───── Supplied material

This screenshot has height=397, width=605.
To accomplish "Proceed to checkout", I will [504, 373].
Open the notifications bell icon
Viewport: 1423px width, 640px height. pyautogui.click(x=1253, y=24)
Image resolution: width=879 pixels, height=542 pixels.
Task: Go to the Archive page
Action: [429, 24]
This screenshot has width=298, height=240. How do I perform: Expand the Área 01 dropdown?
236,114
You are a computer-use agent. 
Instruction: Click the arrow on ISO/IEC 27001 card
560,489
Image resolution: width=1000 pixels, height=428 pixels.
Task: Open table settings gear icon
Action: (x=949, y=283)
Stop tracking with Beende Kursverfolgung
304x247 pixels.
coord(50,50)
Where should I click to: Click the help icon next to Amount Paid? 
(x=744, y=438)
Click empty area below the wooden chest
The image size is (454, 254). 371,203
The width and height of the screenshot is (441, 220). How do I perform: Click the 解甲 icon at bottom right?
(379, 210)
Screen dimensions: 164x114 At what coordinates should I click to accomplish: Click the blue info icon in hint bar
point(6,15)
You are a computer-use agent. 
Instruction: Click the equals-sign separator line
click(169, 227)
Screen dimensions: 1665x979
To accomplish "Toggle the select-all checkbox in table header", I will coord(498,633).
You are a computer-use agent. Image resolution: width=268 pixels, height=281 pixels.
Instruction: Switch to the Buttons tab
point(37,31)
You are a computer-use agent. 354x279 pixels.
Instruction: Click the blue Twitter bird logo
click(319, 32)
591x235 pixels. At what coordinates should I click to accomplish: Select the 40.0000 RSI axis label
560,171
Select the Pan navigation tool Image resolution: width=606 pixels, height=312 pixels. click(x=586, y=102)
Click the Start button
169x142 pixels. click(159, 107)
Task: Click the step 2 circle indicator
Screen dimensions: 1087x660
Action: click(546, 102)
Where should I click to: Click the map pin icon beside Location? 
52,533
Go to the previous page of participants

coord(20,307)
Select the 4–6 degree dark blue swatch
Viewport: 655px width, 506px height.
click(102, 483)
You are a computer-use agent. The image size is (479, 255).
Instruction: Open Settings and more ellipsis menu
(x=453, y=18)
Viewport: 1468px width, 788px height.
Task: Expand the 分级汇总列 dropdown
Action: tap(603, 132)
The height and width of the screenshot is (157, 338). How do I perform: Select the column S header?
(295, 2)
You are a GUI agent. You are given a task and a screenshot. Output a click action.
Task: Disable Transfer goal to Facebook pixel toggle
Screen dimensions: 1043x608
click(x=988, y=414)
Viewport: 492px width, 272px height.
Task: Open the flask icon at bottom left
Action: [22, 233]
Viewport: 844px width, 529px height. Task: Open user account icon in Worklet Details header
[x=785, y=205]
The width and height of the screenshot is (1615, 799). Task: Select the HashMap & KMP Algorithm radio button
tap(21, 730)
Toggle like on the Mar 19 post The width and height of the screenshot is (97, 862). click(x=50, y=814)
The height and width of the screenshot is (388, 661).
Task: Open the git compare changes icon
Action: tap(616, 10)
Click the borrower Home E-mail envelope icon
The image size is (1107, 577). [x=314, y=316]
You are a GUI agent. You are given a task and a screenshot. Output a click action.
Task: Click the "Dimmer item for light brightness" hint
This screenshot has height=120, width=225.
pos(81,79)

──────────

What you need to do
From the line containing "Go to the previous page of participants" down to the last line of the data above, copy every line exactly; leave out all other lines.

Task answer
Go to the previous page of participants

coord(20,307)
Select the 4–6 degree dark blue swatch
Viewport: 655px width, 506px height.
click(102, 483)
You are a computer-use agent. The image size is (479, 255).
Instruction: Open Settings and more ellipsis menu
(x=453, y=18)
Viewport: 1468px width, 788px height.
Task: Expand the 分级汇总列 dropdown
Action: tap(603, 132)
The height and width of the screenshot is (157, 338). How do I perform: Select the column S header?
(295, 2)
You are a GUI agent. You are given a task and a screenshot. Output a click action.
Task: Disable Transfer goal to Facebook pixel toggle
Screen dimensions: 1043x608
click(x=988, y=414)
Viewport: 492px width, 272px height.
Task: Open the flask icon at bottom left
Action: [22, 233]
Viewport: 844px width, 529px height. Task: Open user account icon in Worklet Details header
[x=785, y=205]
The width and height of the screenshot is (1615, 799). Task: Select the HashMap & KMP Algorithm radio button
tap(21, 730)
Toggle like on the Mar 19 post The width and height of the screenshot is (97, 862). click(x=50, y=814)
The height and width of the screenshot is (388, 661).
Task: Open the git compare changes icon
Action: tap(616, 10)
Click the borrower Home E-mail envelope icon
The image size is (1107, 577). [x=314, y=316]
You are a GUI agent. You are given a task and a screenshot. Output a click action.
Task: Click the "Dimmer item for light brightness" hint
This screenshot has height=120, width=225.
pos(81,79)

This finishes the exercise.